Iran announced 3,574 new coronavirus infections Thursday, its highest daily count since the outbreak began in February.
It was the fourth straight day that the daily caseload had topped 3,000. The previous high was 3,186, recorded on March 30, at the height of the initial outbreak.
Health Ministry spokesman Kianoush Jahanpour said that 59 people had died of COVID-19 over the previous 24 hours, taking the death toll to 8,071.
He said that the surge in new cases might be the result of wider testing rather than a second wave of infection.
According to him Iran had now conducted more than a million tests.
A total of 164,270 people have tested positive for the virus.
Infections have been on a rising trajectory in the Islamic Republic of Iran since hitting a near two-month low on May 2, though the official number of daily deaths has remained below 100 in recent weeks.
Health Minister Saeed Namaki on Tuesday lamented that people were ignoring social distancing rules.
"The fact that people have become completely careless regarding this disease" was of great concern, he said.
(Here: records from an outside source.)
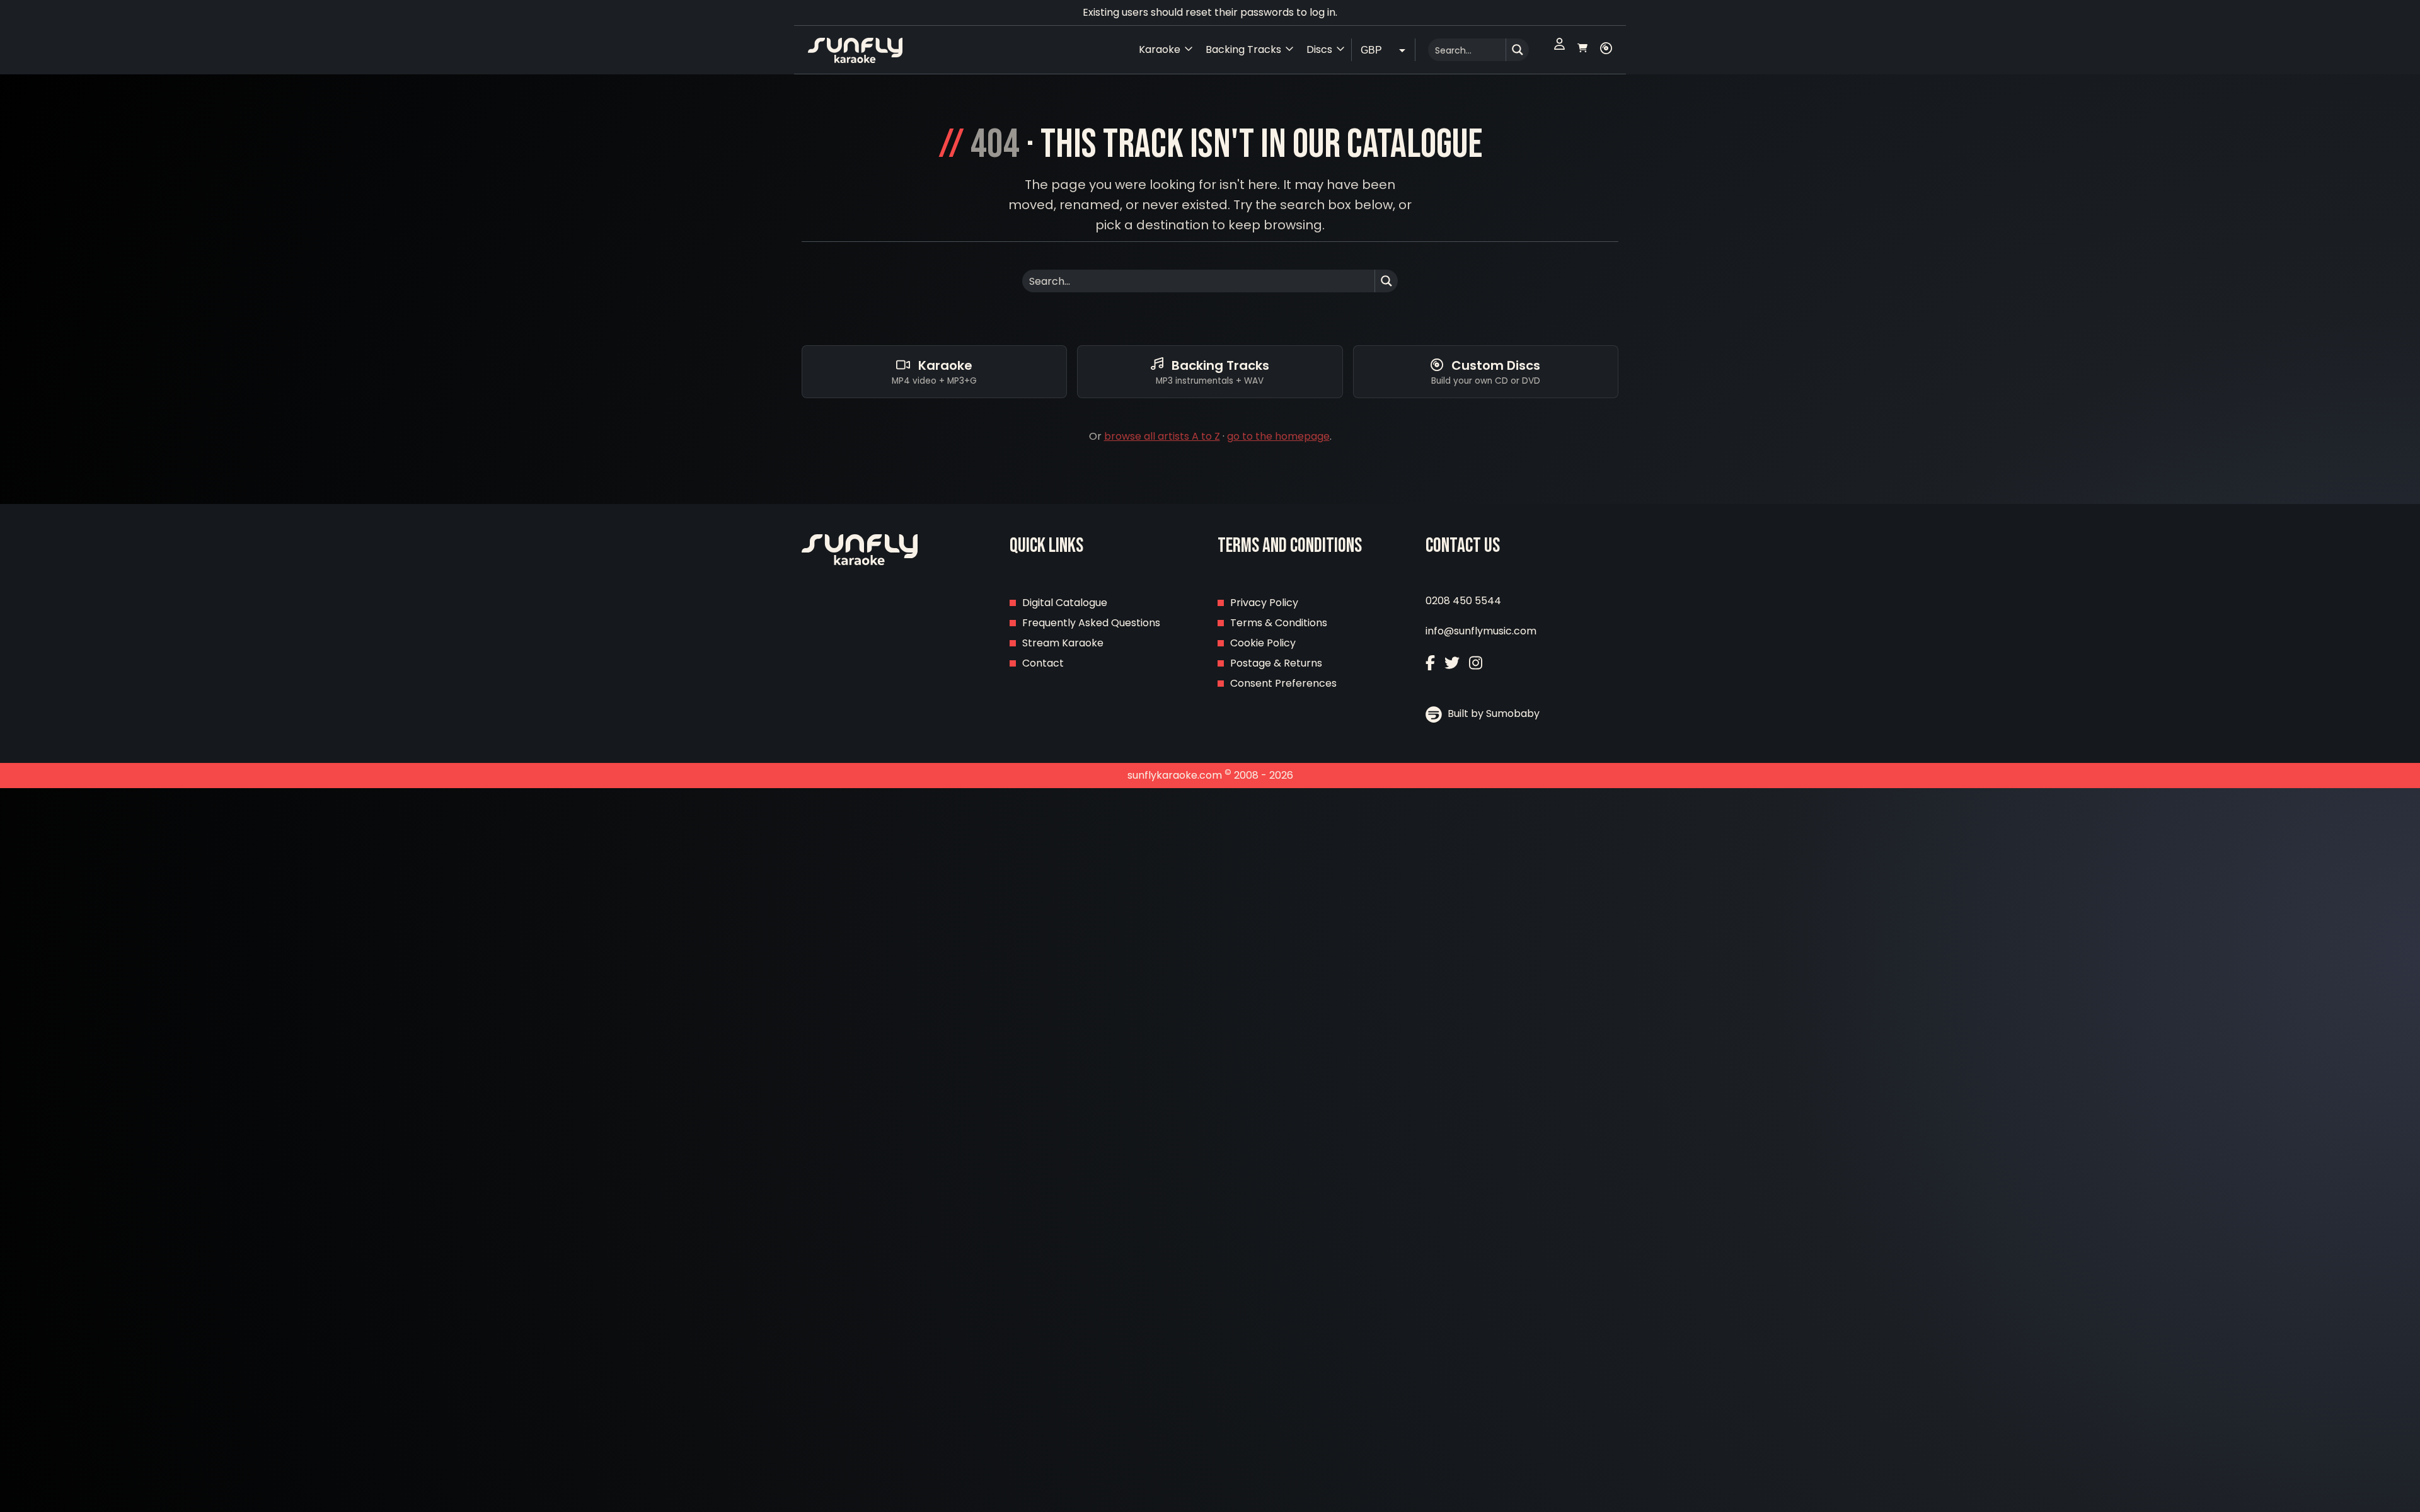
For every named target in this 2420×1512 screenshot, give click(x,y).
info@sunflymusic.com (1481, 631)
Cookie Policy (1263, 643)
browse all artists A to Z (1162, 436)
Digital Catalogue (1064, 602)
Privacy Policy (1264, 602)
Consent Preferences (1283, 683)
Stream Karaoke (1062, 643)
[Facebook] (1430, 664)
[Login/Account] (1559, 49)
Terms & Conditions (1278, 623)
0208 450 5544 (1463, 600)
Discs (1319, 49)
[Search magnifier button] (1517, 49)
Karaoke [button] (1159, 49)
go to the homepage (1278, 436)
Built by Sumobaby (1492, 713)
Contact (1043, 663)
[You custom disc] (1606, 49)
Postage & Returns (1276, 663)
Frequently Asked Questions (1091, 623)
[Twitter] (1452, 664)
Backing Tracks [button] (1243, 49)
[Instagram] (1475, 664)
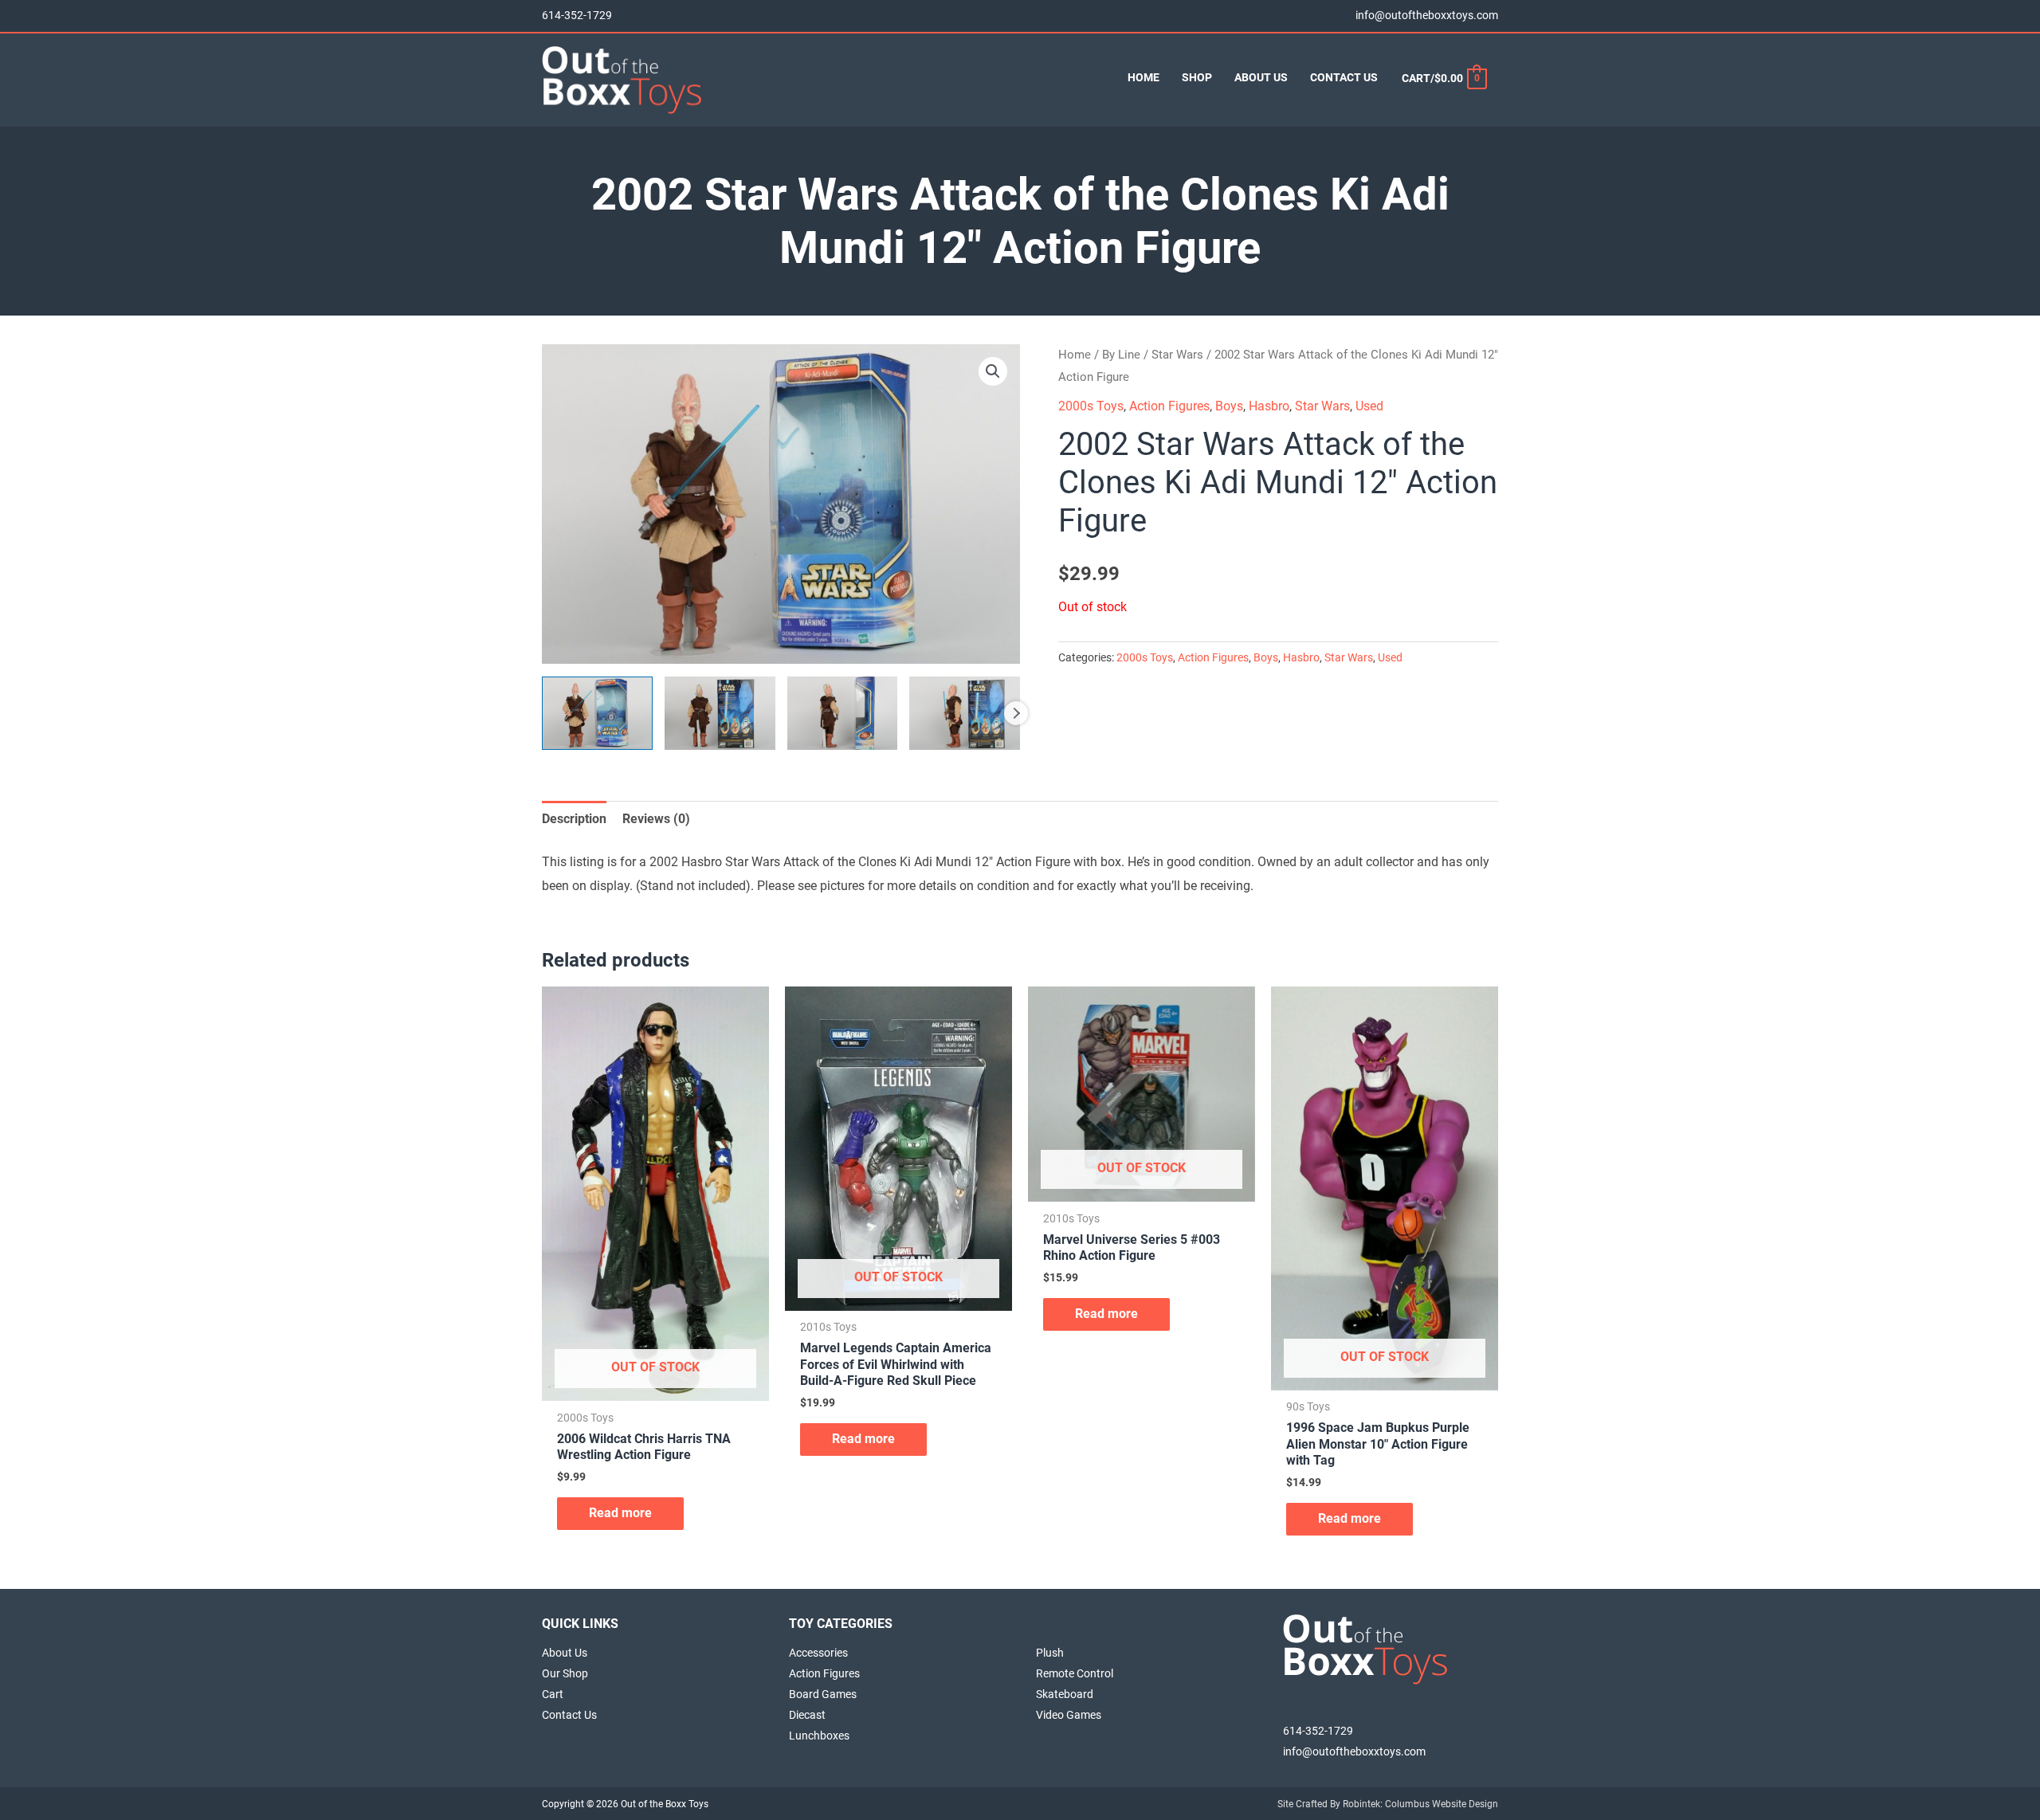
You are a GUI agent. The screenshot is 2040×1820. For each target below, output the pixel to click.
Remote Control (1074, 1673)
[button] (993, 371)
"They either have total confidence in us or think the coronavirus has gone. The latter is not true at all," the ISNA news agency quoted him as saying.
Nine of the country's 31 provinces are still under a "health alert," Jahanpour said Wednesday, while the southwestern province of Khuzestan remains classified as a "red zone."
Iran has since last month largely lifted the curbs it imposed to stem the outbreak, but experts both at home and abroad have voiced skepticism about its official figures, saying the real toll could be much higher.